++++ Exercise data

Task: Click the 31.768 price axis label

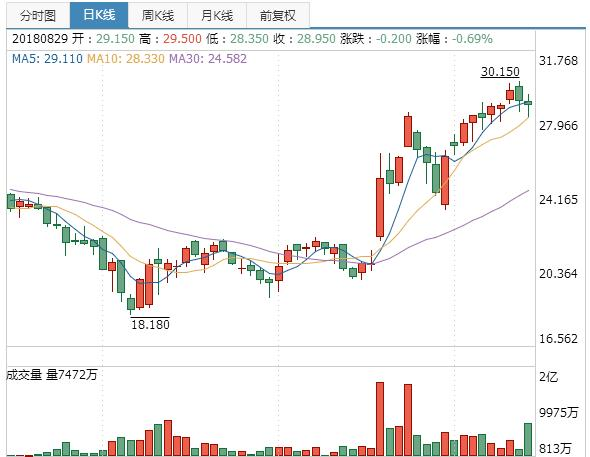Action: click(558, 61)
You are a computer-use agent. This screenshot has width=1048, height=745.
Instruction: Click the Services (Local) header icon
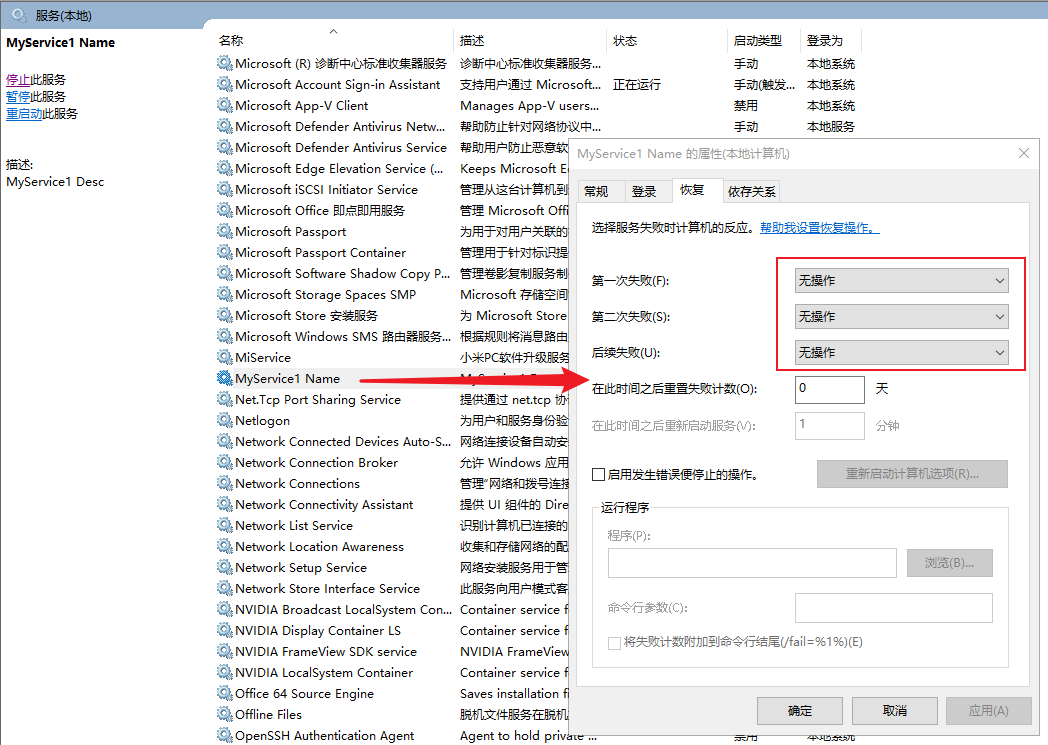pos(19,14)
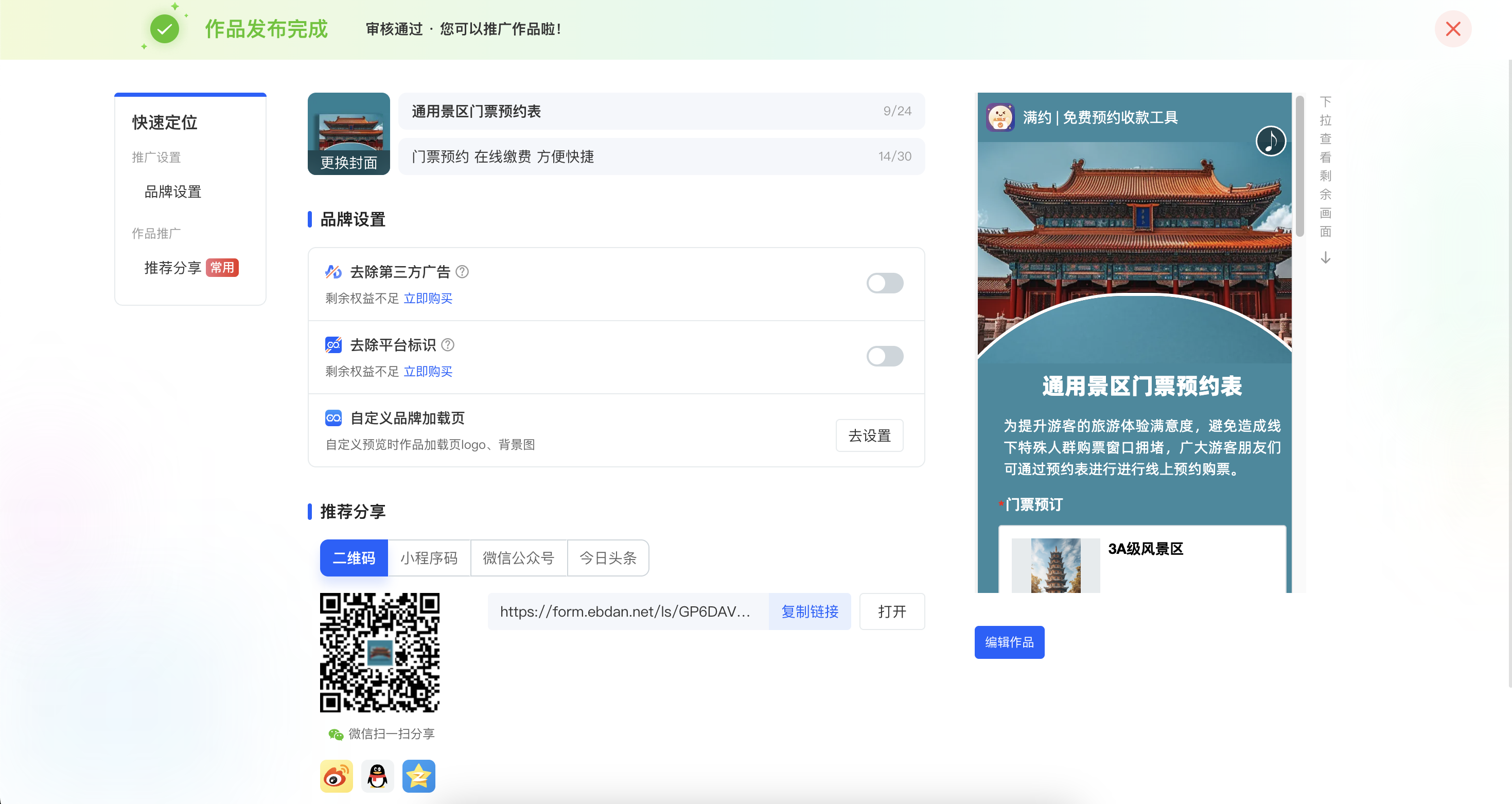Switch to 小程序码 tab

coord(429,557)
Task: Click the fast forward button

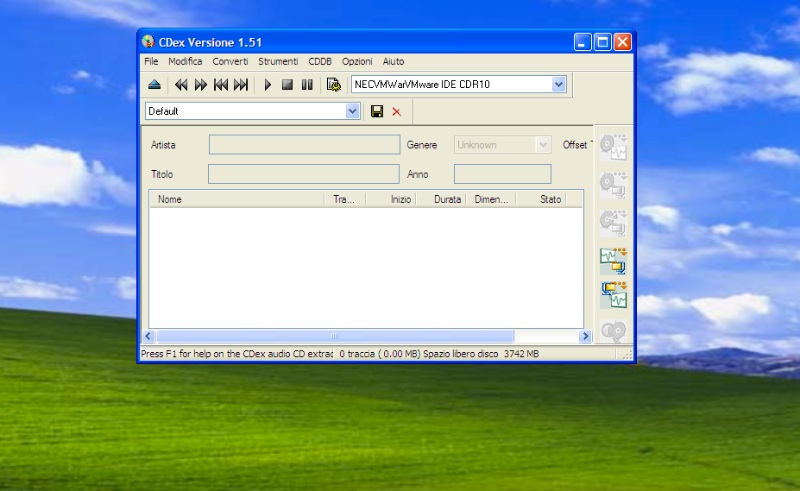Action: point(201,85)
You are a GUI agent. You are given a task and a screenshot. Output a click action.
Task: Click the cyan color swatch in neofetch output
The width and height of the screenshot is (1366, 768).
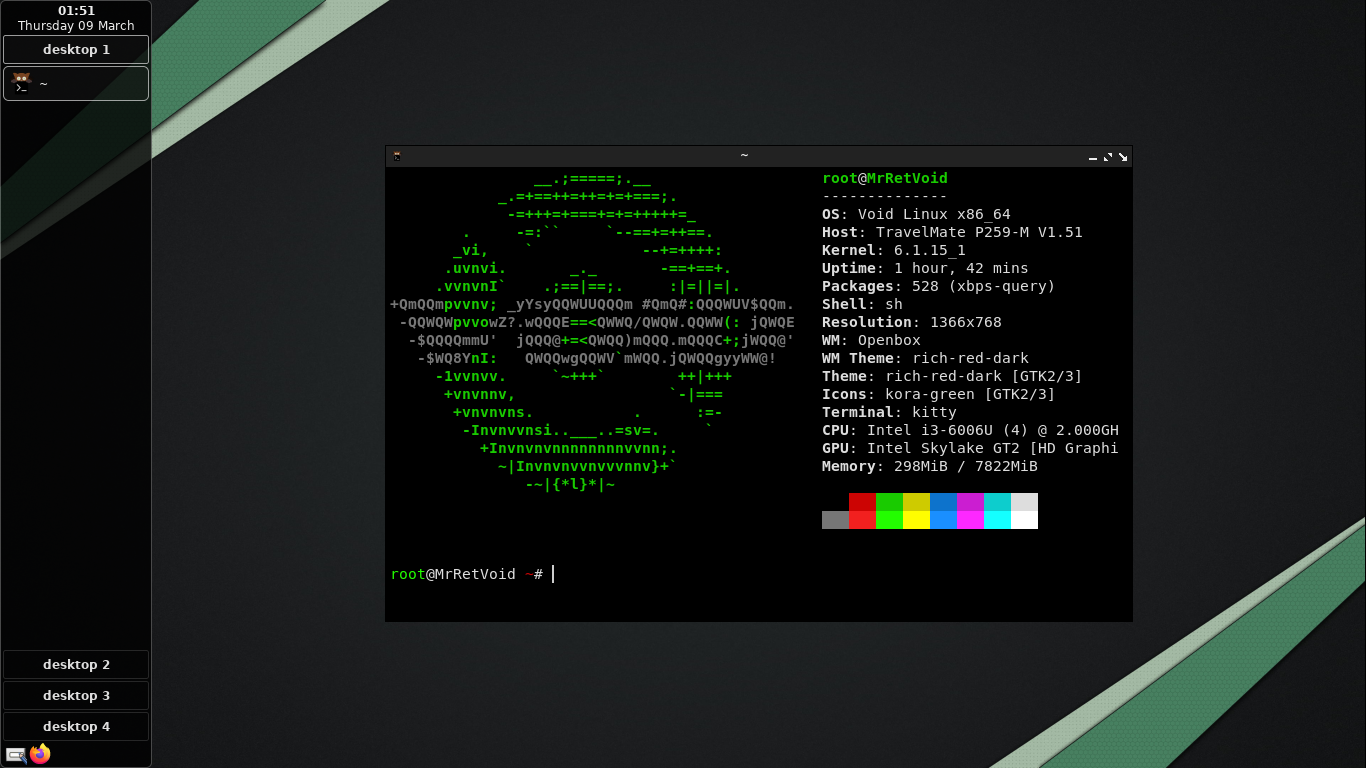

++++++++

- [What is being asked]: Arrange everything from the line containing "Task: Click the fast forward button" down to the end of the records as a JSON list of strings, one string per line, with blank lines and pictures left out.

- [Output for this exercise]:
[
  "Task: Click the fast forward button",
  "Action: point(201,85)",
  "You are a GUI agent. You are given a task and a screenshot. Output a click action.",
  "Task: Click the cyan color swatch in neofetch output",
  "The width and height of the screenshot is (1366, 768)."
]